Dataset excerpts
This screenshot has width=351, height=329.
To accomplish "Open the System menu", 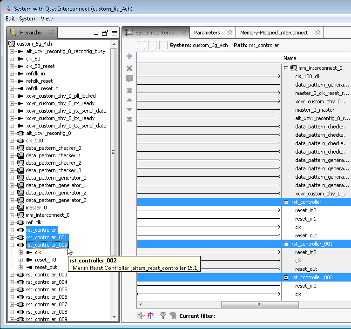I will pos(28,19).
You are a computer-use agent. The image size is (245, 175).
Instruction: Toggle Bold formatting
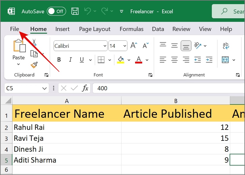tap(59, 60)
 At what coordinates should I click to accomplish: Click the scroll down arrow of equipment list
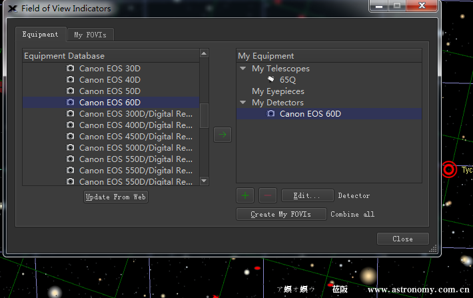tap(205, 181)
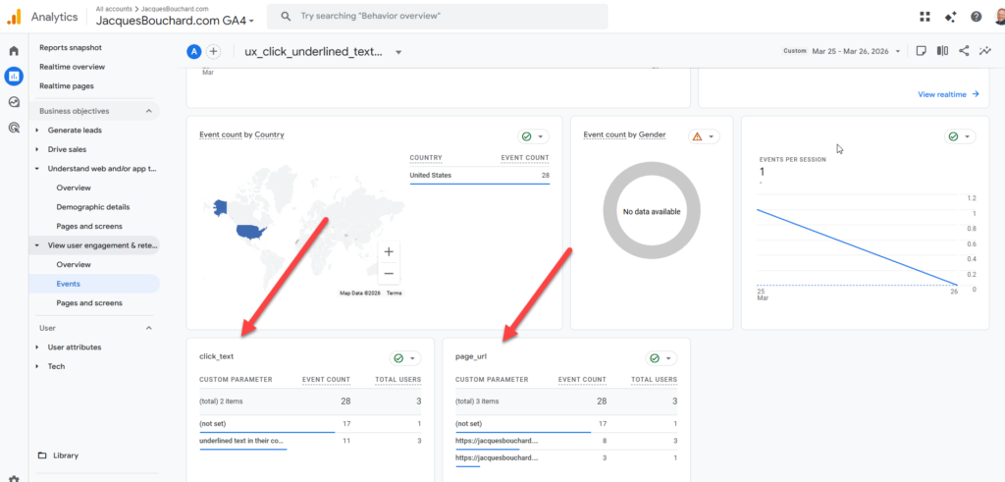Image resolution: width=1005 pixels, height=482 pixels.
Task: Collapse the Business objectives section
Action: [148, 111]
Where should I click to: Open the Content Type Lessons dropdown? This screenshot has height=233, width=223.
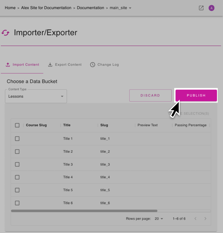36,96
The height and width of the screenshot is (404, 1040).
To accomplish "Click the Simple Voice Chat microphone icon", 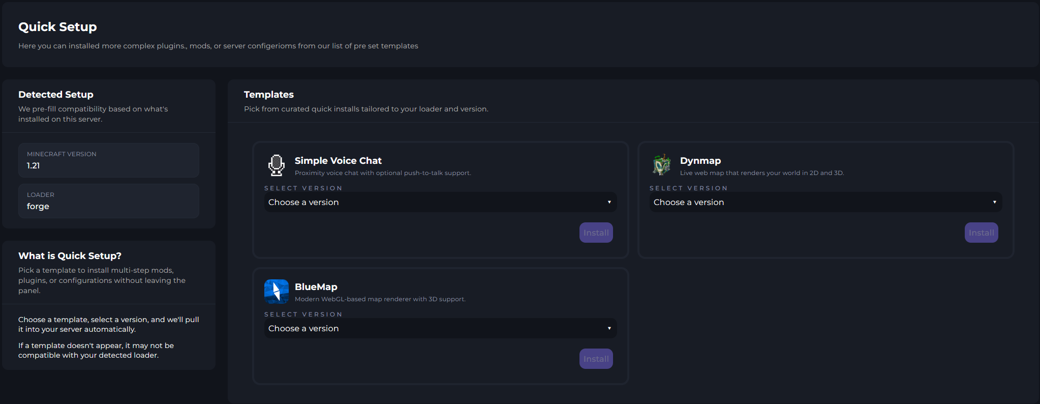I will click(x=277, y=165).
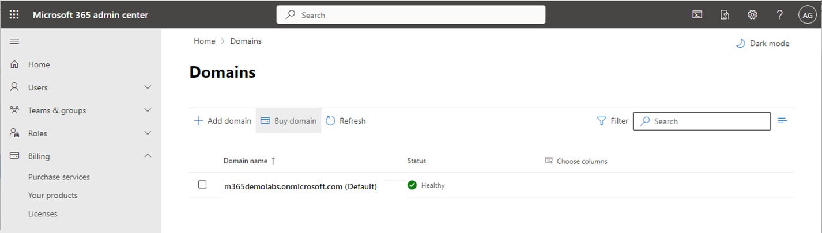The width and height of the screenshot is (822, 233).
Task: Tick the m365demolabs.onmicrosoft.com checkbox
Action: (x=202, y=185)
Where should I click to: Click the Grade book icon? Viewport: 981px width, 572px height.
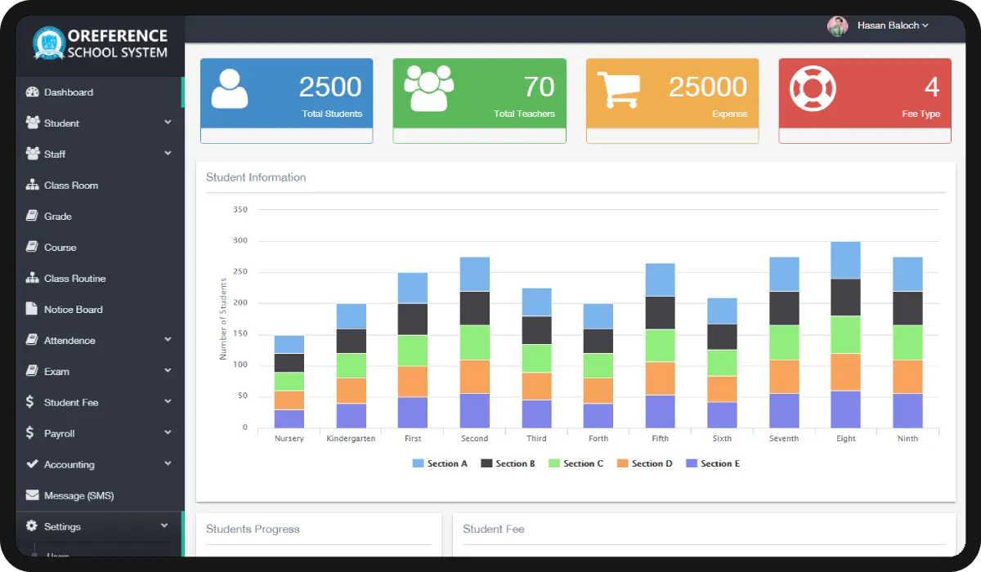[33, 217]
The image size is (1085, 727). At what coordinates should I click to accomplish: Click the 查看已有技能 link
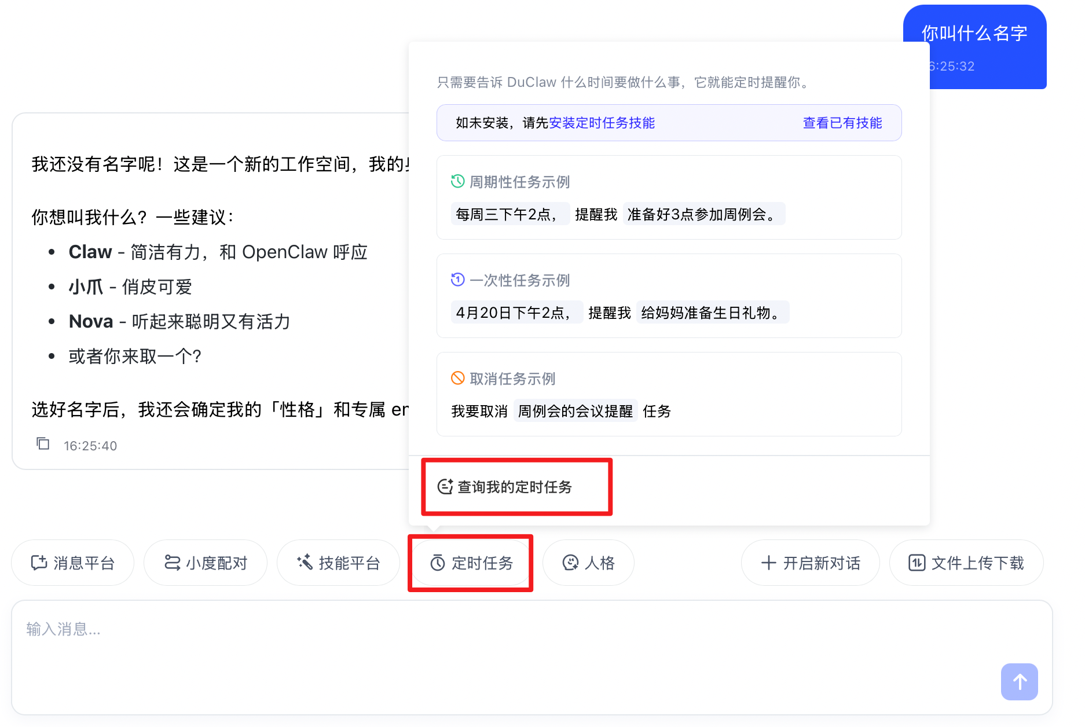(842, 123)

» WORK TO BE COMPLETED: Return exactly, with no pictures, each line from the one that contains "The image size is (1085, 727)." through the end of the entries above, both ends included.

» ANSWER BOX:
The image size is (1085, 727). At what coordinates should I click to accomplish: Click the 查看已有技能 link
(842, 123)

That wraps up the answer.